U.S. Secretary of State John Kerry laid a wreath at a kosher supermarket near Paris where four people were killed on Jan. 9.
Kerry, in France to express solidarity with the republic following the murder of 17 people in terrorist attacks in the Paris area last week, also reportedly “apologized” to his French counterpart, Foreign Minister Laurent Fabius, for not attending a march protesting the attacks.
Fabius said Kerry offered the apology Friday, AFP reported.
In addition to meetings with French leaders, Kerry laid a wreath of red roses, carnations and white lilies at the Hyper Cacher Jewish supermarket. He also shared a brief word with Joel Mergui, the head of France’s Rabbinical Council.
Kerry’s visit followed intense criticism of the United States for failing to send a high-level representative to Sunday’s march, which drew more than 1 million people and dozens of world leaders into the streets, including Israeli Prime Minister Benjamin Netanyahu. On Monday, the White House acknowledged it had erred in sending only the U.S. ambassador.

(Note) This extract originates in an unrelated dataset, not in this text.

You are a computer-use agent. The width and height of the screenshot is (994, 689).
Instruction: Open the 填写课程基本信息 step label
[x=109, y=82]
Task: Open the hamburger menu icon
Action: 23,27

“I know you know that we share the pain and the horror of everything that you went through,” Kerry said in a meeting with French President Francois Hollande on Friday. “Our hearts are with you.”
In an unusual move, Hollande trotted down the steps of the Elysee Palace to greet Kerry, who hugged the French president in front of photographers.
Kerry told Fabius that he was unable to come earlier because he was traveling in India and Bulgaria.
Hollande said the French people “were victims of an exceptional terrorist attack,” likening last week’s events to the Sept. 11, 2001, attacks on the United States, which resulted in the deaths of nearly 3,000 people.
“We must therefore together find the necessary response. And that is the [reason] for [our] meeting today, beyond friendship,” said Hollande.